**INSTRUCTION**
Format the lines below as a numbered list with blank lines omitted, starting at the line that contains "Task: Open Visitar tienda from sidebar" and ending after the line that contains "pyautogui.click(x=321, y=141)".

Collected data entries
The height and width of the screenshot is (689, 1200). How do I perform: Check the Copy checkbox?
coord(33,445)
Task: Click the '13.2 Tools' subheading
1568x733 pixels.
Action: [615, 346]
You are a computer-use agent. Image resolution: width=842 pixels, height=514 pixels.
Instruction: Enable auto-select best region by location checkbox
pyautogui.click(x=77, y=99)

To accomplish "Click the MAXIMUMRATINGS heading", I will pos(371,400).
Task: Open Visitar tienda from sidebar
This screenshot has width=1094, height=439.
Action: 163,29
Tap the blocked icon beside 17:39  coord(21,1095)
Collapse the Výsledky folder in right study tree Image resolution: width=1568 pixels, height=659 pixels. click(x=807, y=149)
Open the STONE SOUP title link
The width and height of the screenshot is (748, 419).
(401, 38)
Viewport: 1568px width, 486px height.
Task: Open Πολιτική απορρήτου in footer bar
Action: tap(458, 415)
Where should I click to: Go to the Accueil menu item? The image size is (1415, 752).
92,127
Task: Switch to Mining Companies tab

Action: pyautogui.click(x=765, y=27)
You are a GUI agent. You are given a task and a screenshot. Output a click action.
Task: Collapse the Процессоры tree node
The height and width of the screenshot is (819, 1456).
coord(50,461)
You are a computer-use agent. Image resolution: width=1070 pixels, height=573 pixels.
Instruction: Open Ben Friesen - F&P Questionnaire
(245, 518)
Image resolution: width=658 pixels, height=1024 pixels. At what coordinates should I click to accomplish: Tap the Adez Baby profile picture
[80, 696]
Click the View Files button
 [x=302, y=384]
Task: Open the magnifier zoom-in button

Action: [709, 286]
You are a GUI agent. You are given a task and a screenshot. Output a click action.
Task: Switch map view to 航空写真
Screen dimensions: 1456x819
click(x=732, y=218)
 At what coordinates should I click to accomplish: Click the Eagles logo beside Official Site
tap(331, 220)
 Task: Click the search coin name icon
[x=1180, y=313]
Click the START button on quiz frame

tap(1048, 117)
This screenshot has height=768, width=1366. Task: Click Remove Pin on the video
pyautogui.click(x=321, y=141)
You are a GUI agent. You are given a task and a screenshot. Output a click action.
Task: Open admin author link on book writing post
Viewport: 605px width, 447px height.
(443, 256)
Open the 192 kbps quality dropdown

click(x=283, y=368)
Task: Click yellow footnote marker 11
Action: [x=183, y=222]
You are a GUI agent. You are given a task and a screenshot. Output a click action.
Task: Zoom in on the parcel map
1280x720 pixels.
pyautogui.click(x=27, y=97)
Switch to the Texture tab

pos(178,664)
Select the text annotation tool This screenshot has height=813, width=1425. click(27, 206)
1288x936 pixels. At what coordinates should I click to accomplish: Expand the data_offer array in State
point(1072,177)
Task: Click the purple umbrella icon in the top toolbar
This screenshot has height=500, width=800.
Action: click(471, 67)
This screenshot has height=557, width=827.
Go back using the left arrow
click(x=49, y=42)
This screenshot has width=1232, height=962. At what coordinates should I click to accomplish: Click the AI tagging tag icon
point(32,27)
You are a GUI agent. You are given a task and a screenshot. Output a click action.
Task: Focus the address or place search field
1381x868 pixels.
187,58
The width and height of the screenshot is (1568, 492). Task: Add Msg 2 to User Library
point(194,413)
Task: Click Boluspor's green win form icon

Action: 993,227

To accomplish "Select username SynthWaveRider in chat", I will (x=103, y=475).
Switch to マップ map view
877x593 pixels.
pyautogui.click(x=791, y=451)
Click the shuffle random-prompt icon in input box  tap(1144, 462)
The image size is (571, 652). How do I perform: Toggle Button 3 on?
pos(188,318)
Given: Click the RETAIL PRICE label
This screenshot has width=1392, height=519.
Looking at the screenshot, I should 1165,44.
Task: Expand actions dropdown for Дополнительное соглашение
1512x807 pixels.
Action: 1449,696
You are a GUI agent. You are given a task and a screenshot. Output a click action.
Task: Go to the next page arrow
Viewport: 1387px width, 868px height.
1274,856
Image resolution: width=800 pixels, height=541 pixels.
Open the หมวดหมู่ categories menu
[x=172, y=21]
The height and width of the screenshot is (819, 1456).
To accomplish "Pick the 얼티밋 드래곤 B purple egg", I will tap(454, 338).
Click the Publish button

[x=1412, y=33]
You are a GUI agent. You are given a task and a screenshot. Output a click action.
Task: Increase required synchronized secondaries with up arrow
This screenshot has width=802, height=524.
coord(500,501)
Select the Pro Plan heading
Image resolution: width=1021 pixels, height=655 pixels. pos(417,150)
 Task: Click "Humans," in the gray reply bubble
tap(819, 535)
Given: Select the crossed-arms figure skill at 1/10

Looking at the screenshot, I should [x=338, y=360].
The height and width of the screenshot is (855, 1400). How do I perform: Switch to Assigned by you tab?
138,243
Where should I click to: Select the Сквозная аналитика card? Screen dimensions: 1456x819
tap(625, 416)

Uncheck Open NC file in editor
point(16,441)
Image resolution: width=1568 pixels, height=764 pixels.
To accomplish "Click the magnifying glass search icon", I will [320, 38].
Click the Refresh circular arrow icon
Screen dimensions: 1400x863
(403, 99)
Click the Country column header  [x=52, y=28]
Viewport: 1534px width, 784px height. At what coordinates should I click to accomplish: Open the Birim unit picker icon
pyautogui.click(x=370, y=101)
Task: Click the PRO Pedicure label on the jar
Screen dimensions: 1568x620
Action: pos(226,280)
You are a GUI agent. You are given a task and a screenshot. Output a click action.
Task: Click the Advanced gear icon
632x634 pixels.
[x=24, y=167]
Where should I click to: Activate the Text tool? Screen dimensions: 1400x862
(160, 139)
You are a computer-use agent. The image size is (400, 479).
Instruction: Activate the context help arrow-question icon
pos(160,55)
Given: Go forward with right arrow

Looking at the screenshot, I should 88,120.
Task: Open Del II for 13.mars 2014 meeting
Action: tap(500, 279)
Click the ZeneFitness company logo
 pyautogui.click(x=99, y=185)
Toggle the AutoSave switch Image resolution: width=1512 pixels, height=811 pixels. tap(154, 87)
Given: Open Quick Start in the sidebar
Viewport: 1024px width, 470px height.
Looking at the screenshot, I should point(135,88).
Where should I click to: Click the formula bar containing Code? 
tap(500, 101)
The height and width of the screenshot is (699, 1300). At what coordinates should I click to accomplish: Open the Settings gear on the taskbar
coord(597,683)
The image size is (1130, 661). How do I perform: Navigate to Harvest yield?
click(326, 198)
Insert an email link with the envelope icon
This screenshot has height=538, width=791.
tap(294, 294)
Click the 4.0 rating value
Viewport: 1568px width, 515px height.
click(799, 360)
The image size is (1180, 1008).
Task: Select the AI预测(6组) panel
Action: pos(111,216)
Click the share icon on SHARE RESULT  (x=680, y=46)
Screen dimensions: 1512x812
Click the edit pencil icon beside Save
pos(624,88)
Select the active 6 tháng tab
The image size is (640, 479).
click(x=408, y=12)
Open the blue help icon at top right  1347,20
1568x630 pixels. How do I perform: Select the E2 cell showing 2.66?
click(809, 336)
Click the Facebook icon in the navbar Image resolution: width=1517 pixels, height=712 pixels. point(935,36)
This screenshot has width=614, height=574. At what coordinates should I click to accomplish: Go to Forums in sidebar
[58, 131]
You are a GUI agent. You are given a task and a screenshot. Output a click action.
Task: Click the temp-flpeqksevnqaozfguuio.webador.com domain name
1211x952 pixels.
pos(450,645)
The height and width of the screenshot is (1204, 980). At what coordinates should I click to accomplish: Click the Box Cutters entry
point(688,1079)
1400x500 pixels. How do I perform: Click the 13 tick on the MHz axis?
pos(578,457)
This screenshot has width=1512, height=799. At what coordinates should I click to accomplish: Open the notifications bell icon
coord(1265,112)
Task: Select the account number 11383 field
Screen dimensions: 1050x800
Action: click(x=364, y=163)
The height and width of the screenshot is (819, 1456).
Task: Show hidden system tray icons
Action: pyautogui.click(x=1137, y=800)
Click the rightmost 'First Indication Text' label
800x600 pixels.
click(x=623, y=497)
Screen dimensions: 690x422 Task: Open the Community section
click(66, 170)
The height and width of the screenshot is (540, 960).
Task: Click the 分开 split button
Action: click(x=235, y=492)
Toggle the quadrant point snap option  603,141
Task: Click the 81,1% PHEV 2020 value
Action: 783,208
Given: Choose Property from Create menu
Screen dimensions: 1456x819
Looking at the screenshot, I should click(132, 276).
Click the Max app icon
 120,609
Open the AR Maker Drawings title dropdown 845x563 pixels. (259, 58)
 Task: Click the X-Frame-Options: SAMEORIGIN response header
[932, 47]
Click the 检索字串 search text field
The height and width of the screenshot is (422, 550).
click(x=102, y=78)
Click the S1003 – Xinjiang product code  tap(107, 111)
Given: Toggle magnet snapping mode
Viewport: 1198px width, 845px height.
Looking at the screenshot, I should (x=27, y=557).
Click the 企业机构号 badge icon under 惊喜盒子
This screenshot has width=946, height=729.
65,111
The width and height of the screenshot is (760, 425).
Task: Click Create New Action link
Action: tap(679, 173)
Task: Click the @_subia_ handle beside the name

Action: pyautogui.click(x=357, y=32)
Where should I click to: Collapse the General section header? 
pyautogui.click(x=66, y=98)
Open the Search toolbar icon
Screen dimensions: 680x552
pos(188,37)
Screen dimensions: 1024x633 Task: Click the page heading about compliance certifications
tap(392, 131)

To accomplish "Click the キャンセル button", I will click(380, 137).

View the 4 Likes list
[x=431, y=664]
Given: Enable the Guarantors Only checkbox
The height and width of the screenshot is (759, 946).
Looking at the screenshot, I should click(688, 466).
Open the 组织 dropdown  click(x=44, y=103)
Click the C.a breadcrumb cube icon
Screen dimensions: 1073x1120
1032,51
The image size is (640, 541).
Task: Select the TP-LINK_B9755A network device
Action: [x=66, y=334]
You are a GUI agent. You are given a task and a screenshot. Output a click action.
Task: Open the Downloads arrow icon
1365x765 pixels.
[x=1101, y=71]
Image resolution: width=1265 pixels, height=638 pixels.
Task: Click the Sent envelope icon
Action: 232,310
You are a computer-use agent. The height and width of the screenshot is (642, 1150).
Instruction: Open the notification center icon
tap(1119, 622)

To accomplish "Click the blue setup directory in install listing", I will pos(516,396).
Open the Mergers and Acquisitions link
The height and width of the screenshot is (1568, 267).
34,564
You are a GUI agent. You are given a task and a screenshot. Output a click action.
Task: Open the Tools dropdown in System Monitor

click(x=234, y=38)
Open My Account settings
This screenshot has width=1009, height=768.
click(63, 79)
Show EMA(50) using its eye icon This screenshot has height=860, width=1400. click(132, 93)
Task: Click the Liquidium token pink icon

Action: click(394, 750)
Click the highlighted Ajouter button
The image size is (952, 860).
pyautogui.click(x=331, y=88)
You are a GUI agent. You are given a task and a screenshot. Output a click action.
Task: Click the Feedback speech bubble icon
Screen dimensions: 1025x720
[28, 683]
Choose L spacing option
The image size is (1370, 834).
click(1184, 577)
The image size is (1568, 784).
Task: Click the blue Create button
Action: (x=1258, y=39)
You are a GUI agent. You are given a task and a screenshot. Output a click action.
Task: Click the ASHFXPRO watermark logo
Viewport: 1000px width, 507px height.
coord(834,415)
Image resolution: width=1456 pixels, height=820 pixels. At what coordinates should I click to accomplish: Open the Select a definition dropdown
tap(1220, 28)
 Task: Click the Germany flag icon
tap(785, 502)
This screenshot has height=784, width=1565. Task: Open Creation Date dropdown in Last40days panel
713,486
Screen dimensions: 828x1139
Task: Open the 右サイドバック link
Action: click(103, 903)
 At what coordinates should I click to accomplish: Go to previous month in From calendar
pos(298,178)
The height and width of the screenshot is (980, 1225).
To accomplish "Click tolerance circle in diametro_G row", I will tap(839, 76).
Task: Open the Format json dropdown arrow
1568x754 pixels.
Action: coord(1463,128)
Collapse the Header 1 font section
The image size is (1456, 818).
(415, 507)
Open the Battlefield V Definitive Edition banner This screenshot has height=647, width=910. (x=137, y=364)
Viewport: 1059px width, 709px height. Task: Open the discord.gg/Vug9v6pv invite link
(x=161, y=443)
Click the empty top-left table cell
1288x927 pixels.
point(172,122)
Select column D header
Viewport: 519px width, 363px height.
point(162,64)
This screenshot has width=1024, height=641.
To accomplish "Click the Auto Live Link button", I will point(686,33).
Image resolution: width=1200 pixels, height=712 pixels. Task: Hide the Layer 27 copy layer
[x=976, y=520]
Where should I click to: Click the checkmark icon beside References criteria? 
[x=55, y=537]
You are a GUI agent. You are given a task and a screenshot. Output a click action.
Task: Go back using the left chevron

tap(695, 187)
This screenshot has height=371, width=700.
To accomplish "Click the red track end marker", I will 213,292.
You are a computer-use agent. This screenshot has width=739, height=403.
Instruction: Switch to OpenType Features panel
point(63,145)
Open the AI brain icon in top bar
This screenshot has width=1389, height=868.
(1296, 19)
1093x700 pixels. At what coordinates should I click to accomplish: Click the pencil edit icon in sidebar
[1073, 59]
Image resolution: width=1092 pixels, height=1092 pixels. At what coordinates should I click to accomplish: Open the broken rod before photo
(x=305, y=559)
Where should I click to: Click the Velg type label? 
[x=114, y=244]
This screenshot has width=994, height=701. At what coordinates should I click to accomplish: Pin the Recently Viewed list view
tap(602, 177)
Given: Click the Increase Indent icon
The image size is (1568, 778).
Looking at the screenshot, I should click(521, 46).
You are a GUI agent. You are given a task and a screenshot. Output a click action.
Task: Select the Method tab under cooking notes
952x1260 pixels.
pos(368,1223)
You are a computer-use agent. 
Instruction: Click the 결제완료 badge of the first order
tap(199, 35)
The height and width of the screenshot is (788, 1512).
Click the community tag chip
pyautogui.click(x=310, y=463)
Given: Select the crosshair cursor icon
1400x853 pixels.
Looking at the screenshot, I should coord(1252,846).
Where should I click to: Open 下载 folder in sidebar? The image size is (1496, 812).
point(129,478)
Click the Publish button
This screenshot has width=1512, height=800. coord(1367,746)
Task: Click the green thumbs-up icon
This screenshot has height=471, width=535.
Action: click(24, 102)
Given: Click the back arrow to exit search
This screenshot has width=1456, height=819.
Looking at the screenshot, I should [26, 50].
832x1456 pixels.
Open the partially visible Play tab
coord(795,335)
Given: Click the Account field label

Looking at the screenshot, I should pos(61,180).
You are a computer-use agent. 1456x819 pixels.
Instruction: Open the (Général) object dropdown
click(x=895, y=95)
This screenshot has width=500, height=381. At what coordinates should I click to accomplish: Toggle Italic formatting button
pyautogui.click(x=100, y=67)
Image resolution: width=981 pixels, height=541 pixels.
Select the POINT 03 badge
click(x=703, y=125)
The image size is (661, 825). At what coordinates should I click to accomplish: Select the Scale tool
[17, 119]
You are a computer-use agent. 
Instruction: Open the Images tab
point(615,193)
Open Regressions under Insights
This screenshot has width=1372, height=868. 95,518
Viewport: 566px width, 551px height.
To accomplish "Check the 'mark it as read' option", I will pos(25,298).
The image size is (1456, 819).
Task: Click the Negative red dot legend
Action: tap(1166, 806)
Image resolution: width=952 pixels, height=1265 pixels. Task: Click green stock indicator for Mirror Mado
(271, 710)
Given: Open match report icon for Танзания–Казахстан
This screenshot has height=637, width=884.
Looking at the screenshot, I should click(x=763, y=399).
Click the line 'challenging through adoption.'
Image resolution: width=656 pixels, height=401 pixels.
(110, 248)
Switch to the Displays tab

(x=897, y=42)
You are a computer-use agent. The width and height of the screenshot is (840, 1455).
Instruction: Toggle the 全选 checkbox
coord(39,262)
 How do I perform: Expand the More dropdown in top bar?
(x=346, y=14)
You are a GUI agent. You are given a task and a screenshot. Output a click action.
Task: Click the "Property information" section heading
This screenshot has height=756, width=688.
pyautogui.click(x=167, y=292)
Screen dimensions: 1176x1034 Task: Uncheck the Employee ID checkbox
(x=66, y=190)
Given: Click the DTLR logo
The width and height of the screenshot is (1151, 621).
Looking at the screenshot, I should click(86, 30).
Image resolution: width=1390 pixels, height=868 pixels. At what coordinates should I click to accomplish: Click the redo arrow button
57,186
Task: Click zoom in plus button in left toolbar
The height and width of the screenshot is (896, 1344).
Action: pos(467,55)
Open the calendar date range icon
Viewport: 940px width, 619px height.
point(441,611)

**FINAL RESULT**
1. Task: Open Visitar tienda from sidebar
2. This screenshot has width=1094, height=439.
3. Action: 163,29
4. Tap the blocked icon beside 17:39  coord(21,1095)
5. Collapse the Výsledky folder in right study tree Image resolution: width=1568 pixels, height=659 pixels. click(x=807, y=149)
6. Open the STONE SOUP title link
7. The width and height of the screenshot is (748, 419).
8. (401, 38)
9. Viewport: 1568px width, 486px height.
10. Task: Open Πολιτική απορρήτου in footer bar
11. Action: tap(458, 415)
12. Where should I click to: Go to the Accueil menu item? The image size is (1415, 752).
13. 92,127
14. Task: Switch to Mining Companies tab
15. Action: pyautogui.click(x=765, y=27)
16. You are a GUI agent. You are given a task and a screenshot. Output a click action.
17. Task: Collapse the Процессоры tree node
18. The height and width of the screenshot is (819, 1456).
19. coord(50,461)
20. You are a computer-use agent. Image resolution: width=1070 pixels, height=573 pixels.
21. Instruction: Open Ben Friesen - F&P Questionnaire
22. (245, 518)
23. Image resolution: width=658 pixels, height=1024 pixels. At what coordinates should I click to accomplish: Tap the Adez Baby profile picture
24. [80, 696]
25. Click the View Files button
26.  [x=302, y=384]
27. Task: Open the magnifier zoom-in button
28. Action: [709, 286]
29. You are a GUI agent. You are given a task and a screenshot. Output a click action.
30. Task: Switch map view to 航空写真
31. Screen dimensions: 1456x819
32. click(x=732, y=218)
33.  At what coordinates should I click to accomplish: Click the Eagles logo beside Official Site
34. tap(331, 220)
35.  Task: Click the search coin name icon
36. [x=1180, y=313]
37. Click the START button on quiz frame
38. tap(1048, 117)
39. This screenshot has height=768, width=1366. Task: Click Remove Pin on the video
40. pyautogui.click(x=321, y=141)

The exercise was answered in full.